# [SUPPLIED TEXT]
▼
Hope that helps you out,
Nick Stamoulis says
“You need to write so that even a fifth grader will understand it. When you do that, you will up the chances that people will understand — and share — it. ”
Great point. While it’s important to use your content to establish your authority, you don’t want it so filled with industry jargon that your customers can’t understand you. Write for your audience, not other industry professionals!
Alisa (Think Big Online Marketing) says
This is something i am really having a tough time getting clients understand. They are too “attached” to their product and talk about it in the most technical terms. Sending them this post now!
Linda Caroll says
Hey… you hit both here and Problogger today. Good one. You’re going to be busy today!
Biggest take home points of your article — write compelling content and don’t overoptimize. 🙂
Hey! Thanks for the tips. I’m just learning about the blogging world and SEO (can you believe that I didn’t even know what that term meant three weeks ago?). Thanks for the tips.
Last night my husband read my blog, his comment? “Is it good or bad?” His reading level is far below mine (hey, I’m an English teacher after all!) so I need to lower my writing level to generate more traffic.
I am discovering how to use a keyword, too.
How can I tell what Google thinks of my site? Is there a resource for that? Maybe I missed it in the blog…
Jared Kimball says
As far as I know Google doesn’t tell people what they think of their site, instead they tend to set a bunch of guidelines, which can be found here: http://support.google.com/webmasters/bin/answer.py?hl=en&answer=35769&topic=1724121&ctx=topic and leave it up to you to abide by those guidelines.
However, a useful tool for comparing your site to others in your niche and getting a breakdown of your strengths and weaknesses is “Hubspots Website Grader”…Google it and make sure you have one or two other sites to compare to.
Hope that helps,
Brian Satterlee says
I do think you have to write at a level most people understand in order to appeal to more people. We are not just trying to educate the educated, we want people of all kinds to benefit from our writing.
Nice post on SEO… it can be tough to balance good SEO writing with good writing.
Gregory Ciotti says
Also that there are ALWAYS going to be more beginners than intermediate/expert level folks, so it’s always good to keep that in mind no matter why kind of content you write.
Sudheesh K Bhaskaran says
SEO is an overused subject in the web, as web traffic is key to an internet success.
So practically everyone likes to give advices on SEO.
Many people under estimates the value of a good content and Google’s commitment to give the right content to it’s customers.
Short cuts are always short lived.
Content will be always the king.
Niel, Thank you very much for a realistic post.
Michelle Furedy says
So many great ideas here. I especially like the tip about adding keywords to your H tags and updating old posts (it reminds me that I have a few posts that need updating!).
I think by taking this SEO copywriting approach and combining it with other tactics like social sharing, participating in communities, and guest blogging you’ll have a winning combination!
Kemi Bababusuyi says
Didn’t know I shouldn’t use more than one H1 headers on a page. This is really an eye opener for me.
Secondly, didn’t know that using a keyword in the first sentence of the post really has such huge impacts. Thanks so much for pointing this out, will pay more attention to my first sentences from now on!
Owen E. Richason IV says
I think there’s a lot to be said about updating content, as you point out in Step 2. It only serves to frustrate visitors to read through a post or page only to discover it was published a couple of years ago and is now irrelevant. What’s more is updating your content not only benefits readers but refreshes your site…good for SEO.
▲
# [SOURCE EXCERPT]
▼
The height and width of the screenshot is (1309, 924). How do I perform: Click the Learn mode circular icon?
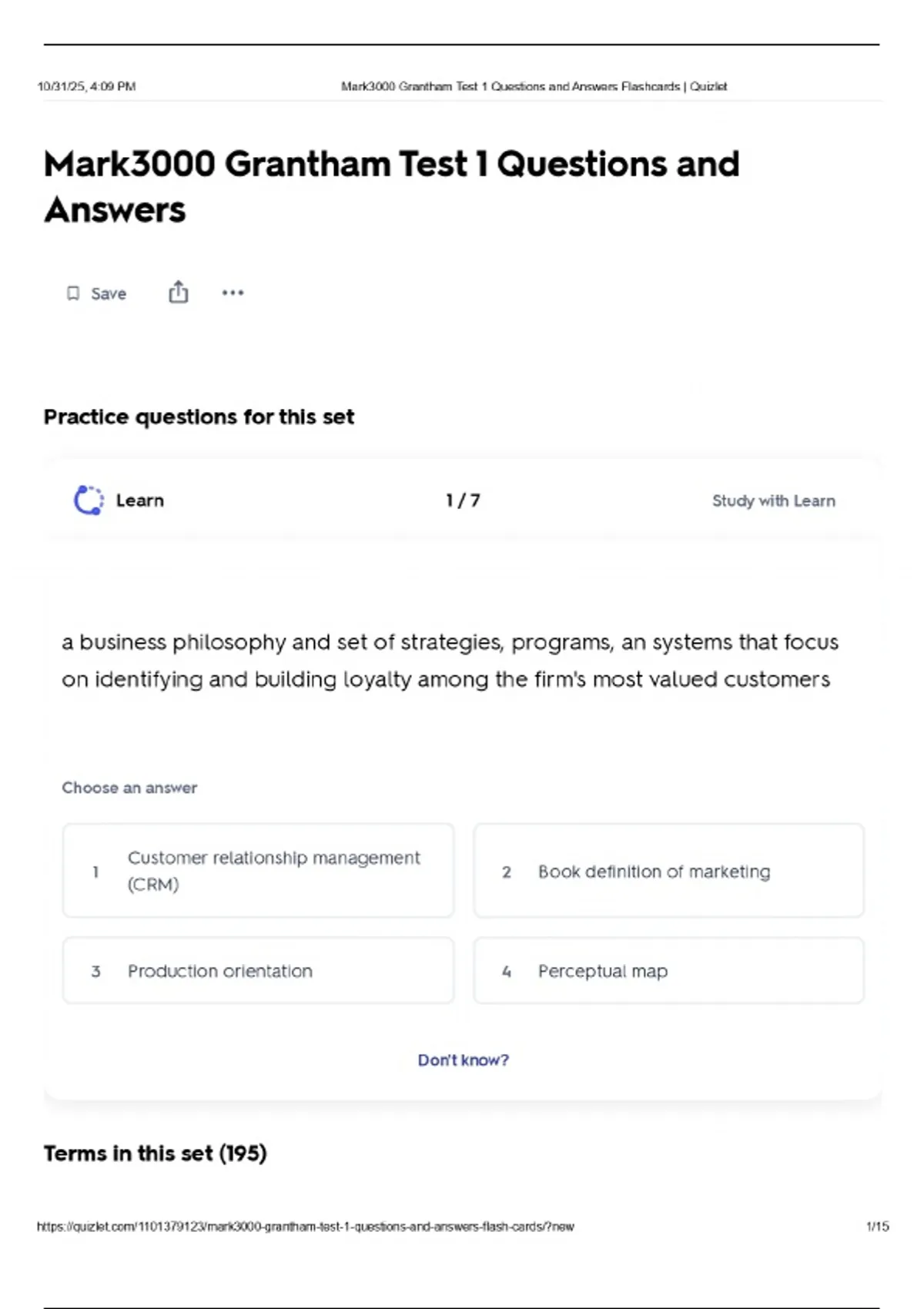tap(89, 500)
▲
# [WHAT TO DO]
#1 In the SEO comment thread, what tool does Jared Kimball suggest for comparing your site to others in your niche?
#2 Summarize the SEO comment thread in two sentences.
#3 Transcribe a passage from the SEO comment thread word for word: begin at the words "However, a useful" and stop after "content you write.".

# [WRITTEN RESPONSES]
#1 Hubspots Website Grader.

#2 Commenters agree that content should be written plainly enough for a wide audience instead of being filled with industry jargon, and some stress that compelling content matters more than shortcuts or overoptimization. Others point to specific tips they found useful, such as putting keywords in H tags and the first sentence, using only one H1 header per page, and updating old posts.

#3
However, a useful tool for comparing your site to others in your niche and getting a breakdown of your strengths and weaknesses is “Hubspots Website Grader”…Google it and make sure you have one or two other sites to compare to.
Hope that helps,
Brian Satterlee says
I do think you have to write at a level most people understand in order to appeal to more people. We are not just trying to educate the educated, we want people of all kinds to benefit from our writing.
Nice post on SEO… it can be tough to balance good SEO writing with good writing.
Gregory Ciotti says
Also that there are ALWAYS going to be more beginners than intermediate/expert level folks, so it’s always good to keep that in mind no matter why kind of content you write.